Documentarian Errol Morris travels back to the '70s to tell the story of Joyce McKinney, a blonde bombshell who found herself at the center of the perfect tabloid storm that became known as "The Case of the Manacled Mormon." In the process, Morris examines the relationship between tabloid "stars," the media and the public--nobody emerging with their dignity intact.

"Tabloid" brilliantly uses McKinney's tale to show how addictive press coverage can be for the subject, how low the press will stoop and how ravenously we the people consume the garbage they produce. More importantly, it's a reminder that this idiocy is not a product of the internet, but is a food chain that has existed for decades.

McKinney was a beauty queen who had lived such sheltered life that she says she hadn't seen much of the world "until I got to Utah," a declaration she makes with not a whiff of irony. It's there that she met a young Mormon man, Kirk Andersen, with whom she would fall so deeply in love that she "would have skied down Mount Everest in the nude with a carnation up my nose."

When Andersen disappears to England one day, McKinney hunts him down, abducts him at gunpoint and drives him to a secluded cabin, where she chains him to a bed and has sex with him for three days. She says it was a romantic getaway, "like a Honeymoon," he would later tell police it was kidnapping and rape. The mind reels at how MSNBC, Us Weekly and CNN would cover this thing.

More than 30 years later, McKinney happily sat for Morris, talking at length in her faintly sexy southern drawl, displaying all the charm, wit and audacity that made her such compelling copy. It's clear that for all the misery the press caused her, she still loves the attention.

Morris intersperses her version of events with interviews with Peter Tory of the Daily Express and Kent Gavin of the The Mirror, two men who originally covered the story, and have loads of evidence that suggest that McKinney wasn't quite the sweet young thing she claimed to be.

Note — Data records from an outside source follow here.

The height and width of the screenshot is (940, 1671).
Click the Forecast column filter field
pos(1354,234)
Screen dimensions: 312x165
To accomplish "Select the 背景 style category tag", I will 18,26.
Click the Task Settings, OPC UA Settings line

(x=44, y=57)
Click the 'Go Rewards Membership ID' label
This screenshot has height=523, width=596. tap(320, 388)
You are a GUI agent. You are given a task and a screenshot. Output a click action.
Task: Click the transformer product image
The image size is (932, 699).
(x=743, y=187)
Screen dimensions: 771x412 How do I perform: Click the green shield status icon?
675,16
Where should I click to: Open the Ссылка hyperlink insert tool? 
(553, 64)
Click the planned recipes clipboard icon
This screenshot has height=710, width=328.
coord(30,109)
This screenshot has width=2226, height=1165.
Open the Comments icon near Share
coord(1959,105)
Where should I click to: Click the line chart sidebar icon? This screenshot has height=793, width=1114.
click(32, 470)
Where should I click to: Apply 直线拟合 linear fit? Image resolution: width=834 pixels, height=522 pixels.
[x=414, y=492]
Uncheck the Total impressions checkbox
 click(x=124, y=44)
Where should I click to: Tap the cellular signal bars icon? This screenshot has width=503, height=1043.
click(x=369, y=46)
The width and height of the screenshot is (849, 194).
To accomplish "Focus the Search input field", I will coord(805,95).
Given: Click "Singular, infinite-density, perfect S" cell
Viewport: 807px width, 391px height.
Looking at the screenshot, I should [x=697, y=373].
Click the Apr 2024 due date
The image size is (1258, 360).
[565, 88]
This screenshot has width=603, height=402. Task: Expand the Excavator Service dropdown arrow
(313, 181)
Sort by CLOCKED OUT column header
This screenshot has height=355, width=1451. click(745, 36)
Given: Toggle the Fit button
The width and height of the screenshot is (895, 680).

If Morris makes a misstep, it's having Troy Williams, a gay activist and radio host in Salt Lake City, offer commentary on how Andersen's Mormonism may have been guiding him. Williams has great presence, he's a natural speaker, but as someone who says he was "saved … from Mormonism," he's clearly biased. Still, he knows his stuff and offers some hilarious bizarre background on the Church will certainly do Mitt Romney's presidential bid no favors.

Just as you're thinking that maybe McKinney is a misunderstood victim of a rabid press and a heartless lover, she outs herself as something more complicated. She suffers a suspiciously well-documented theft, is nearly killed by a dog that OD'ed on prednisone, ships another dog's DNA off to South Korea to be cloned. One might be tempted to call it her third act, but it's clear that she is perpetually poised to put her self in the public eye at any moment.

"Tabloid" is a compelling and amusing reminder that all the new social ills we bemoan aren't really new at all.